Repeal of anti-women laws sought
ISLAMABAD: Speakers at a gathering here on Sunday demanded that the government should repeal all discriminatory laws against women without any further delay.
They said the existence of Hudood Ordinance, Qisas and Diyat and the law of evidence on the statute book was against the interest of women.
The event was organised by Coalition for Citizens Rights, Pattan Development Organisation, Women Councillors Network, Free and Fair Election Network, Gender Studies Centre and Women Action Forum at Super Market on the national day of women of Pakistan.
Women rights activists, including Farzana Bari and Jehangir Akhtar, said since creation of Pakistan both dictators and civilian governments had been compromising on women’s rights.
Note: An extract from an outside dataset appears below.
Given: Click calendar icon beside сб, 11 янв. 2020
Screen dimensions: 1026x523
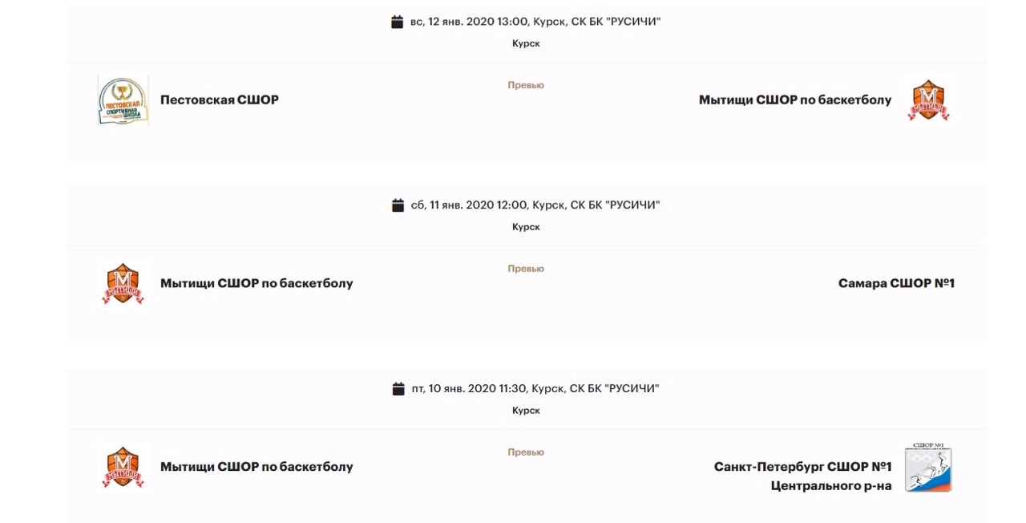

“A woman is also a complete human being and she should have equal rights just like a man but as we have a male-dominated society so no one cares about the discrimination against females.”
They said despite women’s consistent demands for the repeal of discriminatory legislation passed during the regime of General Ziaul Haq in the name of Islam, successive governments have failed to demonstrate courage to repeal the anti-women laws.
“The presence of discriminatory laws against women introduced in the name of Islam in our statute book not only distorts the spirit of Islam but also brings a bad name to the country in the civilised world,” Ms Bari said.
Jehangir Akhtar said women had a history of their work and struggle for their rights. Male segment of society who is liberal will also take part in the struggle for women rights.
The speakers said it was about time the nation realised that woman were also an important segment of society and by ignoring them the development of the country cannot be ensured.
The national day for women reminds us the unwavering courage of Pakistan’s women to protect their rights.
On February 12, 1983, women gathered on the Mall in Lahore to protest against the law of evidence promulgated by Gen Zia making a woman’s witness half of a man.
The then regime used brutal force against the protesters and many of them were put behind bars.
The speakers said the way women resisted the brutality of the police showed that they would never accept anything less than equal rights and dignity.